‘İze ve İsfahan şehirlerinin çarşısında halka yönelik terör
saldırısı, dış düşmanların son elli gün içinde ülkede başlattıkları isyan ve
karışıklıklardan çaresiz kaldıklarının bir işareti olsa da ama son iki üç gün
içinde meydana gelen ve güvenlik korucularının, yiğit erkeklerin ve diğer
mazlum kadın ve çocukların şehit edilmesiyle sonuçlanan bu terör eylemleri ve
benzeri birçok eylem, bir kez daha ve defalarca, sistemin kiralık haydutlara ve
yerli IŞİD'e karşı kararlı ve pişman edecek bir yaklaşım benimsemesi
gerektiğini göstermektedir.
Güvenlik güçleri silah kullanmadan, teröristlerle mücadelede
ve insanların hayatlarını, mallarını ve onurlarını savunmada ciddi sorunlarla
karşılaşmakla kalmıyor, aynı zamanda gördüğümüz gibi bazı durumlarda terör
operasyonlarının da kurbanı oluyorlar!
Keşke ülkemizin askeri ve güvenlik yetkilileri ve
politikacıları şu iki soruya cevap verseler: İlk olarak, isyanlarla mücadelede
dünyada hangi ortak modeli izliyorlar? Ve eğer kendi modelleri varsa, bu model
hangi dini inançtan ve ulusal değerden ve tecrübeden alınmış ve çıkarılmıştır?

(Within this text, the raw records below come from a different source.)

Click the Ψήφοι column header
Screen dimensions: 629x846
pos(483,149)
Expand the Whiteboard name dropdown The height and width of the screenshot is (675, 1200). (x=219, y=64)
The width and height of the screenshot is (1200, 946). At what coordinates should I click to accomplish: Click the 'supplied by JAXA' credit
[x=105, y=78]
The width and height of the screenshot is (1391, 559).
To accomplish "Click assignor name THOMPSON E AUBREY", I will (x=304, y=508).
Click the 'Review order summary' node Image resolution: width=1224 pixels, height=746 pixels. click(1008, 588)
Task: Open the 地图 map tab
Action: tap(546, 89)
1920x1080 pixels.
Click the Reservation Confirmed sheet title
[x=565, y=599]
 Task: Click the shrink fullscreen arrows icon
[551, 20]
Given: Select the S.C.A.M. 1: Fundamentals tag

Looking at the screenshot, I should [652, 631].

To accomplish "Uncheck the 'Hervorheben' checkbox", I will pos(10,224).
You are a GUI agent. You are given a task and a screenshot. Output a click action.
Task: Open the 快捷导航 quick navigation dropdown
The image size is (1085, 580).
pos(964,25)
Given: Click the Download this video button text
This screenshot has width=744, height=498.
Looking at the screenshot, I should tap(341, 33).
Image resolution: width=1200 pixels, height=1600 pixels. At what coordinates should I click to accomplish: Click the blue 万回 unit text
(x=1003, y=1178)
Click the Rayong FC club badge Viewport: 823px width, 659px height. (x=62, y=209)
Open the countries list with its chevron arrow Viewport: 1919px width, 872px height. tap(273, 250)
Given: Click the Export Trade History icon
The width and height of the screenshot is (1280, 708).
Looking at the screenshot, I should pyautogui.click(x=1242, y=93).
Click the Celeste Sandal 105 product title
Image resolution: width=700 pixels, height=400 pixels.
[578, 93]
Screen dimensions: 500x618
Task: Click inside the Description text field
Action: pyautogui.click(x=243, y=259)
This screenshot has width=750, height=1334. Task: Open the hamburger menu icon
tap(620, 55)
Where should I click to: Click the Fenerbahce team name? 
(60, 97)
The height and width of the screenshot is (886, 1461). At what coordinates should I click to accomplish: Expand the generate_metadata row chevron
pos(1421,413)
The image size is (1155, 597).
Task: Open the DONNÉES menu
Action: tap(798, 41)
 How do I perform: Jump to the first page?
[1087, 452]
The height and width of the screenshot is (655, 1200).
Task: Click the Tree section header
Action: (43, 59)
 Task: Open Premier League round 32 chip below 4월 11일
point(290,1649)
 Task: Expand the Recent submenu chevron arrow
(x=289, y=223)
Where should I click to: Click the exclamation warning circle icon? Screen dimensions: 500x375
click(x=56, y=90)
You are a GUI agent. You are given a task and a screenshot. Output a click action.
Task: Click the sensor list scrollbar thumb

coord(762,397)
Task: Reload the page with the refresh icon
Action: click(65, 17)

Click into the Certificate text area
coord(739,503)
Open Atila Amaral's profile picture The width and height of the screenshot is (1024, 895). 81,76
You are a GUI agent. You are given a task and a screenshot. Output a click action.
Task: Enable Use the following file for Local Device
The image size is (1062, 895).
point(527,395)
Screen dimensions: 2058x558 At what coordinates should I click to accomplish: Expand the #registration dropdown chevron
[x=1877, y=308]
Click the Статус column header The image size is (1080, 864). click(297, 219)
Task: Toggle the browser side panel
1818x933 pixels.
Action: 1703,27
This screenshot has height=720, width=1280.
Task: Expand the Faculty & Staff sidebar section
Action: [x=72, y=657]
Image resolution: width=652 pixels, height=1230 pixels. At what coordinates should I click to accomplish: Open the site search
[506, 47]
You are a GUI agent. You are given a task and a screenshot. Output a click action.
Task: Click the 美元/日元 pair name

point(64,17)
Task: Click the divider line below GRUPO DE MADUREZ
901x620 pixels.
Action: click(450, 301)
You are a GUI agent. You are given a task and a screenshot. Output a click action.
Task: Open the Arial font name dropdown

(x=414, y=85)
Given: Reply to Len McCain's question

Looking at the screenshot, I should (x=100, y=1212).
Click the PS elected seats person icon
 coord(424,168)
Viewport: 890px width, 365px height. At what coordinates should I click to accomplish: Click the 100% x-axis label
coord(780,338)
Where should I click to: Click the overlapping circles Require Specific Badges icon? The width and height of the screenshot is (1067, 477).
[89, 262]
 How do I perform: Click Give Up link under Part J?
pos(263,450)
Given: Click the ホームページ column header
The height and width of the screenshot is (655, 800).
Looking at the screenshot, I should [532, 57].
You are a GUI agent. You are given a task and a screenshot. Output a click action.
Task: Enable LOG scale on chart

Dünyanın neresinde silahlı teröristlerle savaşmak için
silahsız kuvvet gönderilir? Ve dünyanın neresinde bir avuç kiralık haydutun
kaos çıkarmasına, insanların canına, malına ve namusuna saldırmasına izin
verilir?
En büyük hatalardan biri, isyancıların ünlülerin ve bazı
sporcu ya da reformcuların teşvikiyle sahneye çıktığının düşünülmesidir.
Ünlüler isyancılara sığınak olmaktan daha aşağılıktır ve terörist isyancılar
yabancı istihbarat servislerinden talimat almaktadır.
Düşman, sistemin isyancılara karşı hassasiyetini ölçmek için
ünlüleri ve bazı yerel medyayı kullanıyor. Yani onlar hassasiyet panelleridir
ve onlara vatan haini ve düşmanın paralı askeri muamelesi yapılmadığında
isyancılar bu pasiflikten bir güvenlik mesajı alıyor ve sahneye gelmeyi
tehlikesiz olarak görüyorlar.
İkinci soru ise şu, karar vericiler ve politikacılar bu
bariz noktaya neden dikkat etmiyor? Bu çirkin eylemi analiz etme yetenekleri
yok mu? Eğer durum böyle değilse neden düşmanın bu vatan haini tablolarını
kendi haline bırakıp, ünlülerin cinayetler ve suçlardaki iş birliği görmezden
geliyorlar? Vatan haini ünlüler ile vahşi isyancılar ve IŞİD arasındaki farkın
ne olduğunu neden açıklamıyorlar?
Açıklandığı gibi, heyecana kapılmış ve aldatılmış kişilerle
asıl unsurlar ve isyancıların saflarının ayrılmasına yönelik hoşgörü hareketi
kendi içinde takdire şayandır ama artık bu iki saf birbirinden ayrılmıştır ve
ciddi çatışmalarda ve tutuklanan ana ajanların cezalandırılmasının hızlandırılmasında
hoşgörü gösterilmesinin kabul edilebilir bir gerekçesi yoktur.’
Hüseyin Şeriatmedari aynı zamanda başka bir noktaya daha
değinerek şunları söyledi: ‘Şu nokta da gündeme gelmektedir. İlk tolerans, ana
unsurların sahaya inmesi ve bunların tespit edilmesi ve tutuklanması içindi, bu
da akıllıca bir eylemdir ve kabul edilebilir bir şekilde cevap vermiştir. Ancak
artık hoşgörünün sürdürülmesi için hiçbir gerekçe yok. Bir avuç yabancı paralı
teröristin halkı huzur ve güvenden yoksun bırakmasına ve halkın işlerinin
aksayıp işyerlerinin kapanmasına neden olmasına neden izin verilsin ki?’